Das haben sie wirklich gut hingekriegt! Der rein elektrisch angetriebene e-Golf sieht genauso aus wie der gewöhnliche Golf mit Explosionsmotor der aktuellen Serie ("Golf 7"). Verzagt steht in winzigen Lettern "e-Golf" links außen auf der Heckklappe und auf dem, was früher einmal der Kühlergrill war. Der Hersteller hat es geschafft, dass nicht weiter auffällt, wer das Auto der Zukunft fährt. Toll!

Toll? Die Frage, ob das Auto von morgen wie von gestern aussieht, ist eine Frage des Psychodesigns. Vordenker wie Andrea Zagato, Chef des ruhmreichen gleichnamigen Designbüros (1938er Alfa Romeo 8C, 1961er Aston Martin DB4 GT Zagato), erklärte die Verzagtheit damit, dass die neue Technik die Leute schon genug beunruhige. Also entwickeln Männer wie Zagato ihre Autos, als gäbe es die neuen Möglichkeiten gar nicht.

Wer sich dagegen mehr für das Design neuer Fahrzeuge als für die bebende Seele künftiger Käufer interessiert, muss angesichts eines Elektroautos elektrisiert sein. Denn was ist aus formensprachlicher Perspektive ein konventioneller Wagen mit Verbrennungsmotor? Eine mobile Plattform, bestückt mit lauter teilweise monströsen Aggregaten: mit Motor, Getriebe, Anlasser, Kardanwelle, Tank, voluminösen Katalysatoren, einer fetten Ansaug- und einer wuchernden Auspuffanlage, mit großem Kühler und viel Dämmung. Gegen Krach. Und gegen Hitze. Damit die Insassen nicht von der eigenen Verbrennungsmaschine gegrillt werden. Eine vollgestellte Landschaft also, in welche der Mensch sich und sein Gepäck klemmen muss.

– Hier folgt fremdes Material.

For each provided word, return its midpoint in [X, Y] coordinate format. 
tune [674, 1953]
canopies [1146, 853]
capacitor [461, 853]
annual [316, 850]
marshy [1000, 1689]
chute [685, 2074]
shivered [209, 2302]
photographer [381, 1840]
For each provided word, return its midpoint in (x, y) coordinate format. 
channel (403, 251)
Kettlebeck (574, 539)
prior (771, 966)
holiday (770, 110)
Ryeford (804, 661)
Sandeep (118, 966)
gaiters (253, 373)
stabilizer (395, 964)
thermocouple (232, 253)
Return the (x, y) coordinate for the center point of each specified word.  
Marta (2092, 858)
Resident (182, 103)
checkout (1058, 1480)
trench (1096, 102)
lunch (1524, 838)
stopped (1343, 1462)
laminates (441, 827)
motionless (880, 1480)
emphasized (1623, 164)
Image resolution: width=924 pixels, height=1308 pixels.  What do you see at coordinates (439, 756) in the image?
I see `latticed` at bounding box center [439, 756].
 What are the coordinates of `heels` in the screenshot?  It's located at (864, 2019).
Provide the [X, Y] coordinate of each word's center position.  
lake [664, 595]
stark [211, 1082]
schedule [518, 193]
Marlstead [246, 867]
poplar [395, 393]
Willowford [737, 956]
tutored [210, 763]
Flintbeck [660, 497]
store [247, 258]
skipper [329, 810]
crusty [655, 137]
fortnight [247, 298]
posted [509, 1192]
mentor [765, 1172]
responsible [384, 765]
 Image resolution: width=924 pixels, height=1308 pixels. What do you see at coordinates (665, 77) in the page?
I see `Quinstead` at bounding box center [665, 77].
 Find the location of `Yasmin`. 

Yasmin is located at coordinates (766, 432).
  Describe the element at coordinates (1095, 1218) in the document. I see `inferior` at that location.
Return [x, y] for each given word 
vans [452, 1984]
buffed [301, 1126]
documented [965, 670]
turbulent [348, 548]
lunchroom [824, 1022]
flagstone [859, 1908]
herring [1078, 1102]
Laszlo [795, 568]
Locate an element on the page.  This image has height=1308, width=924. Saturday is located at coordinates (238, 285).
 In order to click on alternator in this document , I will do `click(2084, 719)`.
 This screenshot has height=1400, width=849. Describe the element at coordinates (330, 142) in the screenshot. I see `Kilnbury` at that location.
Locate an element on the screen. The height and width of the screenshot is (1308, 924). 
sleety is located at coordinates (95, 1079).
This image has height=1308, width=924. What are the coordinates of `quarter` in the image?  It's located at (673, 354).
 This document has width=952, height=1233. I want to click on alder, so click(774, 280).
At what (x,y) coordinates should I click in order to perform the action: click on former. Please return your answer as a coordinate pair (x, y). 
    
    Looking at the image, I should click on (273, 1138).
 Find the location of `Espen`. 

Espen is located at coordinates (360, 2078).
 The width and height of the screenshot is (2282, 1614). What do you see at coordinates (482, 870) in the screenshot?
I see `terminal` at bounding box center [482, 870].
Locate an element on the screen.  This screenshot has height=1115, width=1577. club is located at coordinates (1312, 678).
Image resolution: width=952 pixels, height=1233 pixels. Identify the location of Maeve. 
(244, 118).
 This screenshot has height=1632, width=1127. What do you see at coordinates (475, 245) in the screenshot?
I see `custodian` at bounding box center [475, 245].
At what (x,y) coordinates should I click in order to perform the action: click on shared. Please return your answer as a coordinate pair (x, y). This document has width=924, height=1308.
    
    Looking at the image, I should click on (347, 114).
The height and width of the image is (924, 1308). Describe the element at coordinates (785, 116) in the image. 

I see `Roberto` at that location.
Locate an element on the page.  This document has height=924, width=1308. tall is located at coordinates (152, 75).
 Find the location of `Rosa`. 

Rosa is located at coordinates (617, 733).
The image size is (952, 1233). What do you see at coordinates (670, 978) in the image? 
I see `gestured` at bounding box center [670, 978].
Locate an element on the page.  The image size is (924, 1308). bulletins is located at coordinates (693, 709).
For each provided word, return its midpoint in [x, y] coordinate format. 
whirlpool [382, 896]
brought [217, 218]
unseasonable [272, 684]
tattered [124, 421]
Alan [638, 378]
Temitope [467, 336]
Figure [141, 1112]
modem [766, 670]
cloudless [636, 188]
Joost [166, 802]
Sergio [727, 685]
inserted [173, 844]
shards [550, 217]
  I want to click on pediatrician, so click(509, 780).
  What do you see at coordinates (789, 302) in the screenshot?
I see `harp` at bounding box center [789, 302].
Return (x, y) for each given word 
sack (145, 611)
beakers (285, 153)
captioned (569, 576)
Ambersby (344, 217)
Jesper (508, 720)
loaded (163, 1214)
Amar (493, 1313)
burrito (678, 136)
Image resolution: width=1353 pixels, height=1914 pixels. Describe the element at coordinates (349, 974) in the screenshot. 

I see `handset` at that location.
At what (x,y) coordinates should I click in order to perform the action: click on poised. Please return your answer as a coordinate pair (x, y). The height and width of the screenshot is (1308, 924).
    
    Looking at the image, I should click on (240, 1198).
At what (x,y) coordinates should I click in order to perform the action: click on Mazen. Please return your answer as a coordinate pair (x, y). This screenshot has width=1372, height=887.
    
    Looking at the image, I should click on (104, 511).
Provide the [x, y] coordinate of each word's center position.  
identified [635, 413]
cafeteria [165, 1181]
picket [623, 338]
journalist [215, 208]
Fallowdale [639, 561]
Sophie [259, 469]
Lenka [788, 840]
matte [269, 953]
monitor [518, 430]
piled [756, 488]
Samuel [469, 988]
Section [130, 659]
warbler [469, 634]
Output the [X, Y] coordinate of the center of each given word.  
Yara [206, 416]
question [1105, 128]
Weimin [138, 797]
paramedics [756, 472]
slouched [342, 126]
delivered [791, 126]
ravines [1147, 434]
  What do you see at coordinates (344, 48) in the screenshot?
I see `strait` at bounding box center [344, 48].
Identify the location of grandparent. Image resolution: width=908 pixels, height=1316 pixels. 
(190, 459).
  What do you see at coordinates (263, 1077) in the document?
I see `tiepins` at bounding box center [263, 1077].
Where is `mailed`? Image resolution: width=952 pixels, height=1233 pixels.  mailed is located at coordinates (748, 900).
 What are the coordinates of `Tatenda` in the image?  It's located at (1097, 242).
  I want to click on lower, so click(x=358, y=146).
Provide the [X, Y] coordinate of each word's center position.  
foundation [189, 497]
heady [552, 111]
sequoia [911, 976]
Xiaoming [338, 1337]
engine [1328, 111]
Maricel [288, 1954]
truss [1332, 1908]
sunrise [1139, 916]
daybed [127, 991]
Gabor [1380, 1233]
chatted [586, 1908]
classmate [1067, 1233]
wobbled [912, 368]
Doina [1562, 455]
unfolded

Dagegen ein Elektroauto? Etwas vorlaut formuliert ist das ein Boden, der aus Batterien besteht. Plus kleinem Motor. Plus Stühlen. Und solange das Fahrzeug noch nicht autonom unterwegs ist, sollten auch ein Lenkrad und ein paar Pedale Platz finden. Das war’s.

Während also das konventionelle Auto ein von wackeren Ingenieuren und Technikern definierter Maschinenpark ist, den angestellte Künstler mit dem Kohlestift umhüllen dürfen, stellt das E-Auto einen weitgehend leeren Raum dar. Auf den ein Deckel kommt, der irgendwie gefällig aussehen muss. Es ist klar, dass bei so viel möglicher gestalterischer Freiheit die Designer Morgenluft wittern.

Noch geht es um Witterung, nicht ums Zupacken. Noch erschöpft sich E-Design darin, Elektrotechnik im konservativen Kleid zu verstecken. Beispiel: Im Tesla wird der durch Wegfall des Tanks gewonnene Freiraum ausgerechnet für eine dritte Sitzbank für Kinder genutzt – und das in einem Supersportwagen! Ein weiteres ungewolltes Kind verzagten E-Designs ist der Frunk, der zweite Kofferraum, der überflüssigerweise vorn (front trunk) unter der ehemaligen Motorhaube entsteht. Den Gipfel des mutigen Designs stellt heute das Spiel mit blauem Licht dar, um die Scheinwerfer herum, längs der Schweller, hinterm früheren Grill. E ist Strom, und Strom ist Licht, so lautet die Assoziationskette. Dabei muss der Stromer eigentlich mit nichts anderem so knauserig umgehen wie mit Strom, der notorisch knapp ist an Bord.

Das Auto der Zukunft ist langsam. Dafür darf es aussehen wie ein Würfel

Deutlich großzügiger langt Paolo Tumminelli zu, Professor für Designkonzepte an der Köln International School of Design. Seine Synonyme für E-Mobilität heißen Paradigmenwechsel und Neudefinition des Automobils. Den fürchterlichen Ist-Zustand markieren erdölverschlingende Ungetüme wie der Audi Q7 quattro, ein Panzerwagen mit "Rädern, höher als ein Esstisch". Die Entwicklung des Autos zum sicherheitsmaximierten, umfassend ausgestatteten und hochleistenden Stahl-Trumm für Geschwindigkeiten jenseits 200 Stundenkilometern findet Tumminelli "krank". Das E-Auto dagegen beinhalte die Chance, "das Automobil den Menschen zurückzugeben". Und zwar als sauberen, leisen Wohn- und Lebensraum.